Previous reports support that in healthy individuals, HMOs regulate tight junction proteins [22], reduce permeability [22,23] and improve intestinal epithelial barrier function in vitro [22,23]. Furthermore, components of the host immune system such as pro-inflammatory cytokines [22,24] can be regulated by HMOs and associated with gut health. However, the effect of HMOs on the immune response in patients with IBS still needs to be explored. Our study did not identify changes in the host mucosal response, evaluated by the expression of genes related to antibacterial response and intestinal barrier integrity before and after 2′FL/LNnT intervention.

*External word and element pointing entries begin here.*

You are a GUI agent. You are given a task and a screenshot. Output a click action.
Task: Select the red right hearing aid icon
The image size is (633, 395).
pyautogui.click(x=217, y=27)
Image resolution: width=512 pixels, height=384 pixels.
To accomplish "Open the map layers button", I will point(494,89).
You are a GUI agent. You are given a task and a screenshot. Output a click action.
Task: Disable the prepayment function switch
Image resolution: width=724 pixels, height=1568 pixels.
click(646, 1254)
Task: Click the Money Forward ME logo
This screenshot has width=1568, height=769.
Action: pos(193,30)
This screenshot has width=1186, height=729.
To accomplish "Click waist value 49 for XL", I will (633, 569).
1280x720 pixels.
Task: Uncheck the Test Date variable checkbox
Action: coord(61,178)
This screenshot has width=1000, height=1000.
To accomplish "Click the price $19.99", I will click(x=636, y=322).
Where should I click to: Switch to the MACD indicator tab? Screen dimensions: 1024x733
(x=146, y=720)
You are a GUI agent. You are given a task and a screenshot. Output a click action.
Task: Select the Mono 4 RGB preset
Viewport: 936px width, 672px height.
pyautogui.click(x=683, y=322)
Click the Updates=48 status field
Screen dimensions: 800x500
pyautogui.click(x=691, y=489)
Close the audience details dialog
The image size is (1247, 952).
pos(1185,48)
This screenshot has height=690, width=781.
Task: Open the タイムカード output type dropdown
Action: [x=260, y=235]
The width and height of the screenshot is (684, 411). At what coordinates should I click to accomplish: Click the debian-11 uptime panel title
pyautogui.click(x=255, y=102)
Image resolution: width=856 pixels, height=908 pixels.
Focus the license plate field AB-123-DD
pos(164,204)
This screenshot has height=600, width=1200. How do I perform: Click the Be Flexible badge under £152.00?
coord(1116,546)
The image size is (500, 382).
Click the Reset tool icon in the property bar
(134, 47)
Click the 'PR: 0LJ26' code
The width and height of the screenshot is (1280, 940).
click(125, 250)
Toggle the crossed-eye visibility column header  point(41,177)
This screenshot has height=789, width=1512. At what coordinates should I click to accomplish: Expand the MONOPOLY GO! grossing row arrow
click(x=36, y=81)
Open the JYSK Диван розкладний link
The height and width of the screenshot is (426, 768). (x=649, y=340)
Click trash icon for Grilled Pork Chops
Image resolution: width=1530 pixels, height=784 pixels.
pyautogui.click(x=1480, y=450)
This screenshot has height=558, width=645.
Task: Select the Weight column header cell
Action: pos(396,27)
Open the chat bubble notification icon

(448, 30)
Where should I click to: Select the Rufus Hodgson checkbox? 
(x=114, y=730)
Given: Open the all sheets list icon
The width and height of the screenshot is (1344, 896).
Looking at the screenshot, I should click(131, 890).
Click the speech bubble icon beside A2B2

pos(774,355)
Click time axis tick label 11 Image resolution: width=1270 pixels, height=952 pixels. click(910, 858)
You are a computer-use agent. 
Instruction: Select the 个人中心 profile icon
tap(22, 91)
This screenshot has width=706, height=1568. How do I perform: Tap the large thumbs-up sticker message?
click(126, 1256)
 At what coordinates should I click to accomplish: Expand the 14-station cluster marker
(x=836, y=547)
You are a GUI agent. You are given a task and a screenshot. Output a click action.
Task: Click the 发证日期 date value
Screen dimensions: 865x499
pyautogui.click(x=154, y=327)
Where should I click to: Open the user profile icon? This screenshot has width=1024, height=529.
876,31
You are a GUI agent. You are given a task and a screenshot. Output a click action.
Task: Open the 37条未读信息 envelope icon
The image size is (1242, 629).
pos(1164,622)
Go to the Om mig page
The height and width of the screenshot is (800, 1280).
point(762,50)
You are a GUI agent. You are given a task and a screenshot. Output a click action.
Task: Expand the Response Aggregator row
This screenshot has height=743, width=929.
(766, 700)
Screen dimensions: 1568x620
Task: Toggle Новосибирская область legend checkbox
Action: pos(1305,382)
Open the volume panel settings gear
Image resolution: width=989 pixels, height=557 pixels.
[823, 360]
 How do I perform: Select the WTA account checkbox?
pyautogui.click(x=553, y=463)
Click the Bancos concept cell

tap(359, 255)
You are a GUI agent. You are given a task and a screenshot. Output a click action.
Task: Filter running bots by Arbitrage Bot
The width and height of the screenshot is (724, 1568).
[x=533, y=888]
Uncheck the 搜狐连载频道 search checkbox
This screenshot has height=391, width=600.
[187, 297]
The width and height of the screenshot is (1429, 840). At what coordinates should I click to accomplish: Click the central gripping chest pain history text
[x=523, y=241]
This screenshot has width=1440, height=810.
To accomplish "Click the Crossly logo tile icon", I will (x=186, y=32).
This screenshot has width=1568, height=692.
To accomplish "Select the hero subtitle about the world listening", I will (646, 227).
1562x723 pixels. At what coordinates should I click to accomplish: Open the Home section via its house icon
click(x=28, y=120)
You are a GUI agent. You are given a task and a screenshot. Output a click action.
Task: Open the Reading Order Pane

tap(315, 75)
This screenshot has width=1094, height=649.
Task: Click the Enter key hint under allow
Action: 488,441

A longer intervention period along with non-targeted RNA sequencing analysis may be required to detect effects on host mucosal response induced by 2′FL/LNnT supplementation.

This exploratory study provides proof-of-principle that 2′FL/LNnT supplementation imprints several layers of data and ecosystems, represented by the different sample types (i.e., feces, mucosal biopsies, plasma and urine). Compared to the GA-map analysis used in our previous study targeting 54 bacterial taxa related to GI disorders [32], the use of 16S rDNA sequencing provided new insights into the effect of HMOs in the gut microbiota composition of IBS patients. However, our study does not consider the potential interactions between the different players in the intestinal microenvironment, which might have provided an even better understanding of the effects of 2′FL/LNnT in host–metabolite–microbiota crosstalk in IBS. Therefore, a study integrating multiple layers of data, as previously suggested [17], will potentially offer an even more precise insight into the mechanisms behind 2′FL/LNnT supplementation. Additionally, this study did not allow us to relate the changes seen in microbiota or metabolite profiles to the improvement of the patients, since the original clinical trial evaluated safety and was not aimed at assessing the improvement of IBS symptoms. Nevertheless, the intestinal microenvironment modulation described in this study, together with the improvement of IBS symptoms previously reported in an open label trial with 2′FL/LNnT [31], indicate that 2′FL/LNnT promote gut health by targeting bifidobacteria, and calls for further investigations in a larger cohort.

In summary, we showed that a 4-week supplementation with 2′FL/LNnT shaped the gut microbiota in IBS patients, and specifically increased fecal and mucosal B. adolescentis and mucosal B. longum. Additionally, supplementation with 2′FL/LNnT modulated the fecal and plasma metabolite profiles, but did not influence host mucosal responses throughout the intervention period. Furthermore, a distinct metabolite modulation was linked to the bifidogenic effect throughout the intervention. Overall, our findings suggest that 2′FL/LNnT supplementation might be a valuable strategy to improve the intestinal microenvironment in IBS patients, although further studies are needed to decipher the underpinning mechanisms and evaluate possible beneficial effects on IBS symptoms.